Vampire: Bloodlord Rising include una modalità cooperativa fino a quattro giocatori, permettendo di affrontare l’intera esperienza in compagnia. Sulla carta è una delle caratteristiche più interessanti del gioco: esplorare Sangavia insieme, gestire il castello in modo condiviso e dividersi i compiti rende l’esperienza più dinamica e meno ripetitiva.

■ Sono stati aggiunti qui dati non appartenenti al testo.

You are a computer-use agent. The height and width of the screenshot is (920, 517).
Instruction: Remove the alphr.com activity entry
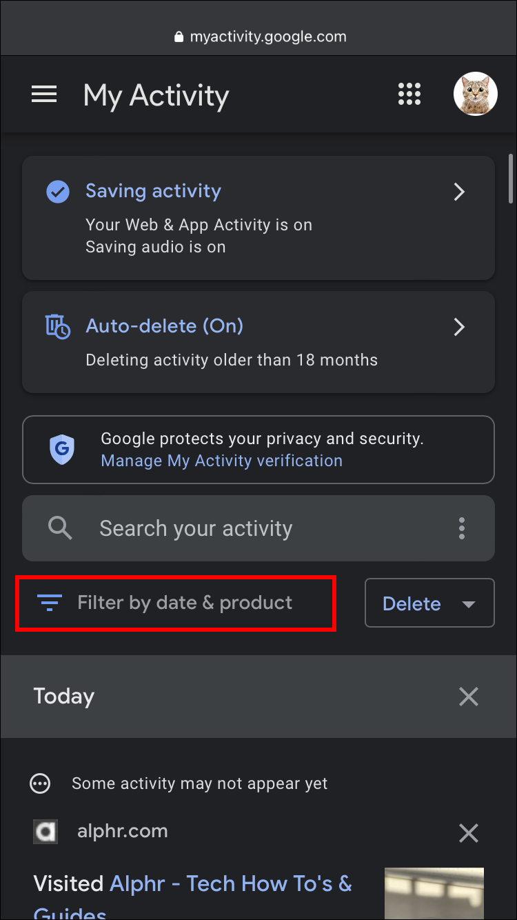click(x=469, y=833)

Nella pratica, però, il multiplayer mostra diversi problemi. La connessione è spesso instabile, con episodi di lag evidenti, desincronizzazioni e bug che influiscono direttamente sulla giocabilità. Movimenti imprecisi, interazioni che non vengono registrate correttamente e situazioni in cui i giocatori non vedono le stesse cose sono tutt’altro che rari. La modalità cooperativa resta godibile se affrontata con spirito paziente e consapevolezza dello stato Early Access del gioco, ma al momento rappresenta uno degli aspetti più grezzi e meno affidabili dell’esperienza. È una funzione con grande potenziale, ma che necessita di interventi urgenti sul fronte tecnico.
Considerazioni finali

Vampire: Bloodlord Rising è un gioco imperfetto, ma con un’identità chiara. L’atmosfera gotica, la gestione del castello e il senso di progressione del potere vampirico sono elementi riusciti, capaci di distinguere il titolo nel suo genere.
Allo stesso tempo, i limiti sono evidenti: combattimento poco profondo, rifinitura tecnica discontinua e un multiplayer che, allo stato attuale, soffre di problemi di lag e stabilità non trascurabili. Sono difetti che pesano, ma che possono essere mitigati nel tempo se il supporto degli sviluppatori sarà costante. Insomma, le basi per rendere questo titolo qualcosa di profondo ci sono davvero tutte, la palla torna in mano a Mehuman Games e al crowdfunding disponibile sul loro sito ufficiale!
La recensione in breve
Vampire: Bloodlord Rising vanta un’atmosfera unica e un’interessante gestione del mondo di gioco, ma soffre di limiti tecnici, un combat system poco profondo e un multiplayer instabile. Consigliato agli appassionati disposti a seguire un titolo in Early Access, meno a chi cerca un’esperienza immediata e rifinita.